### WHAT YOU HAVE TO DO
Repeat every record exactly, omitting the pictures.

### RECORDS SUPPLIED
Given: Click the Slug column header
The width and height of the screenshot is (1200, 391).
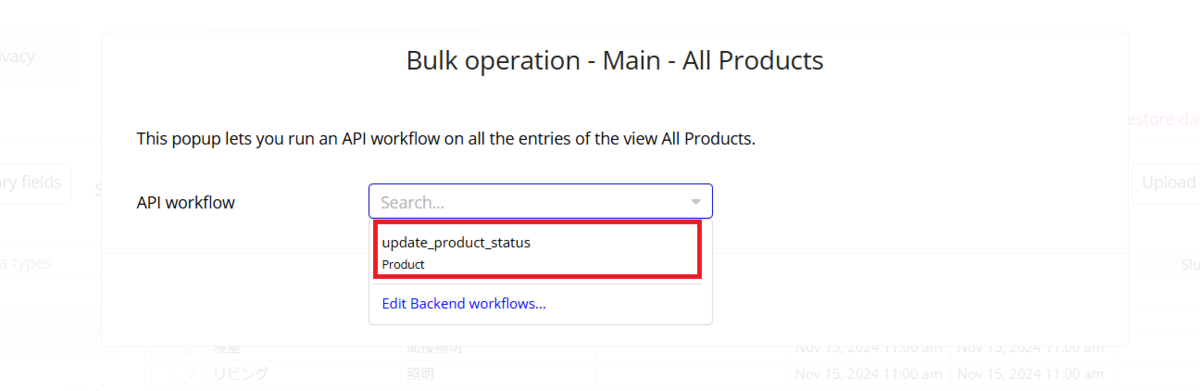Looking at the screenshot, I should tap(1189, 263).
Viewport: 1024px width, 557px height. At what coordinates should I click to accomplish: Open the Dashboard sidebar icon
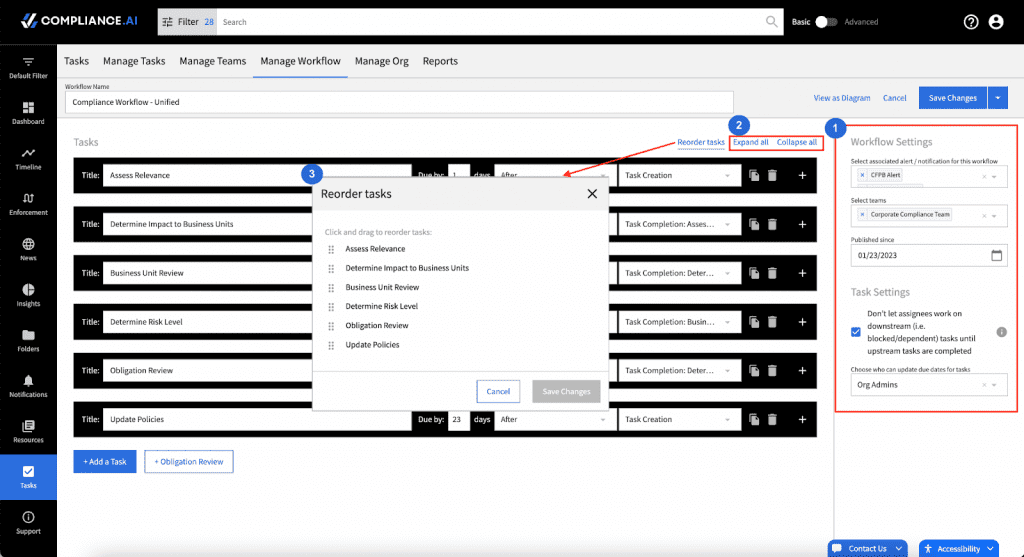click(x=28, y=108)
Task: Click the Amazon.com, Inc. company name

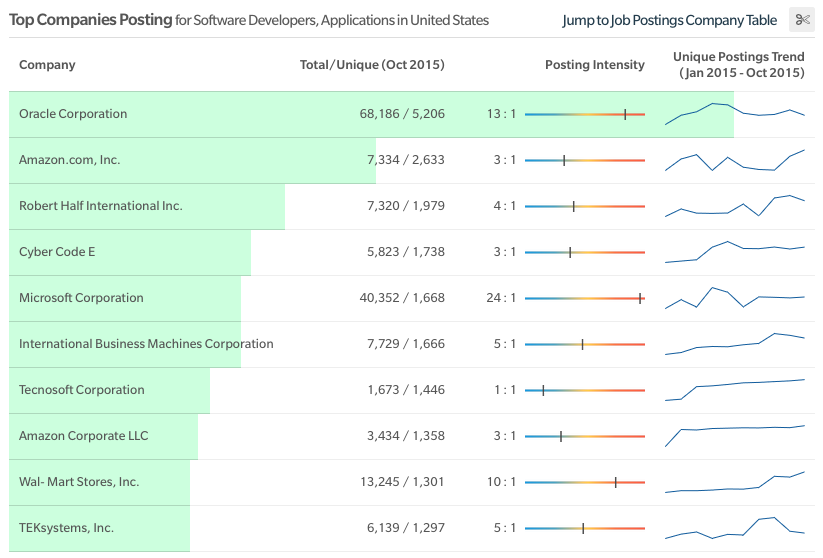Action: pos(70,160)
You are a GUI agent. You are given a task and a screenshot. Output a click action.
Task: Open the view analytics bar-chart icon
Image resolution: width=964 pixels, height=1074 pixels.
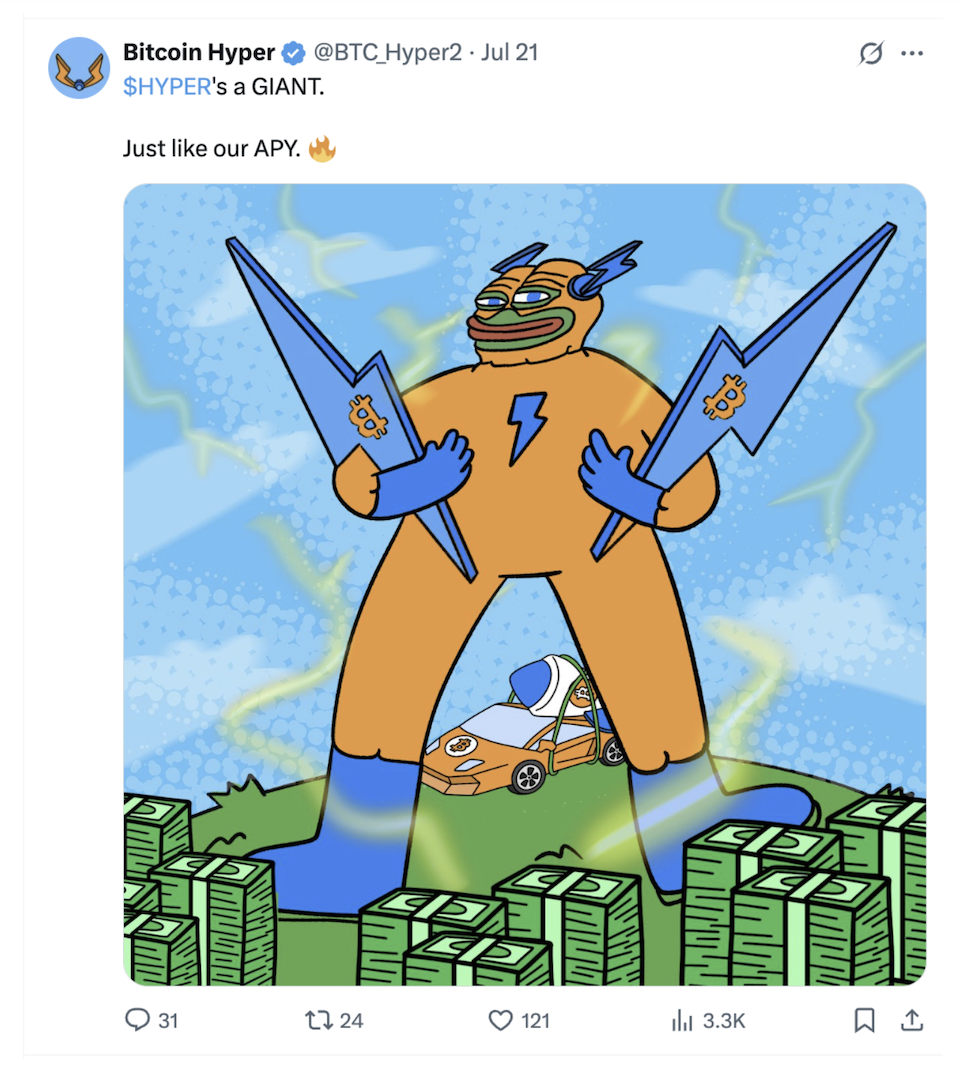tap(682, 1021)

### RESULT
Given: Click the Slug column header
The width and height of the screenshot is (1200, 391).
Looking at the screenshot, I should tap(1189, 263).
Viewport: 1024px width, 557px height. At what coordinates should I click to accomplish: Open the Dashboard sidebar icon
click(x=28, y=108)
Task: Click the Amazon.com, Inc. company name

Action: pos(70,160)
You are a GUI agent. You are given a task and a screenshot. Output a click action.
Task: Open the view analytics bar-chart icon
Image resolution: width=964 pixels, height=1074 pixels.
tap(682, 1021)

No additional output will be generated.